Chronic phase proteins, namely beta and gamma immunoglobulins, can cause a marked increase in globulin levels. Polyclonal gammopathies are characterized by a broad based electrophoretic peak, as is seen in the wild caught alligators. These broad based peaks are composed of a heterogeneous mix of immunoglobulins. Polyclonal rises are normally associated with long term antigenic stimulation occurring in chronic inflammatory diseases, immune mediated diseases, and liver diseases. Because all the alligators were collected randomly, it would seem unlikely that immune mediated or liver disease was present in all animals captured. Therefore, chronic disease seems more probable.¹

The alligators from the Conservation area of the Everglades were also underweight and appeared malnourished for their length. Causes for their poor body condition are possibly nutritional related to either insufficient prey numbers and/or unsuitable prey. Sub-clinical disease caused from either bacterial and/or parasitical infection could also be a factor for the poor body condition of the animals. It is likely that combinations of all the factors listed are resulting in the relatively poor body condition the animals appeared to be in. Intoxication may also causing the condition of these wild alligators, but the toxin has yet to be found. No testing has been done to date on wild alligators we have had in our possession. Feces of the Conservation area alligators have not been examined for parasites, although they were quite probably infected with internal parasites.

Conclusions

Baseline data from clinically healthy alligators along with visual examination provided a basis to suspect disease processes were occurring in wild caught alligators from the Everglades. Chronic inflammation and/or infection are present in wild Everglades alligators as evidenced from CBC, serum chemistry, and protein electrophoresis data. The possible causes include parasitism, both gastrointestinal blood, and external parasites, sub-clinical bacterial disease, and malnutrition from lack of prey numbers or unsuitable prey.

References

1.  Duncan, R.J., K.W. Prasse, and E.A. Mahaffey. 1994. Veterinary Laboratory Medicine: Clinical Pathology. Iowa State University Press, Ames, Iowa, Pp. 3 7-62.

2.  Glassman, A-B., T.W. Holbrook, and C.E. Bennett. 1979. Correlation of leech infestation and eosinophilia in alligators. Journal of Parasitology 65 (2):323-324.

3.  Glassman, A-B., C.E. Bennett and T.C. Hazen. 1981. Peripheral blood components in Alligator Mississippians. Transactions of the American Microscopical Society 100(2):210-215.
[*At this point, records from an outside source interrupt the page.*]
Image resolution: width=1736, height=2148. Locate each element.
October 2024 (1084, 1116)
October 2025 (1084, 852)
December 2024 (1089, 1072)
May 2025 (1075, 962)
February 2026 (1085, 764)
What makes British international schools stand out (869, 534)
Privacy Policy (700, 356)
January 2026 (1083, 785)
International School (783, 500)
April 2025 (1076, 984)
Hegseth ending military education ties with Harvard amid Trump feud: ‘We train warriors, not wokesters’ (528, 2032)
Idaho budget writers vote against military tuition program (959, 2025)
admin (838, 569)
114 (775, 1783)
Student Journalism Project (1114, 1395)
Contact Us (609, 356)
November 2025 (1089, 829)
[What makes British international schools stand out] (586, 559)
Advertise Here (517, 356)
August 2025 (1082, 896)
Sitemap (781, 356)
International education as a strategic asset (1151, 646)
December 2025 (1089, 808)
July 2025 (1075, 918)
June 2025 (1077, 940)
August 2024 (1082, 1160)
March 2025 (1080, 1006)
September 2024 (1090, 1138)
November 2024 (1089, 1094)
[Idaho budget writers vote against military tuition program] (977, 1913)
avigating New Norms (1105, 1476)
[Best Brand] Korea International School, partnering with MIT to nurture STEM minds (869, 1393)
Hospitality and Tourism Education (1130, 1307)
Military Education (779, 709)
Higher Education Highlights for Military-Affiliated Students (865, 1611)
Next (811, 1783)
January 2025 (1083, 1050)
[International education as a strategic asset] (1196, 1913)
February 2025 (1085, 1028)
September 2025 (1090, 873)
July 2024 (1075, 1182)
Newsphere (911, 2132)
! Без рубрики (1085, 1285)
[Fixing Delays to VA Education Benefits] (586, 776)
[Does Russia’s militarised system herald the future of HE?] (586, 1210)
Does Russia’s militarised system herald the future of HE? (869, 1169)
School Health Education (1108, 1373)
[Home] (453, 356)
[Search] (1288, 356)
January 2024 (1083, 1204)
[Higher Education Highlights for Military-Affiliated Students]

4.  Khan, R.A., T.M. Forrester, T.M. Goodwin, and C.A. Ross. 1980. A Haemogregarine from the American Alligator (Alligator Mississippians). Journal of Parasitology 66 (2):324-328.

5.  Mateo, M.R., E.D. Roberts, and F.M. Enright. 1984. Morphologic, cytochemical, and functional studies of peripheral blood cells of young healthy American alligators (Alligator Mississippians). American Journal of Veterinary Research 45 (5):1046-1053.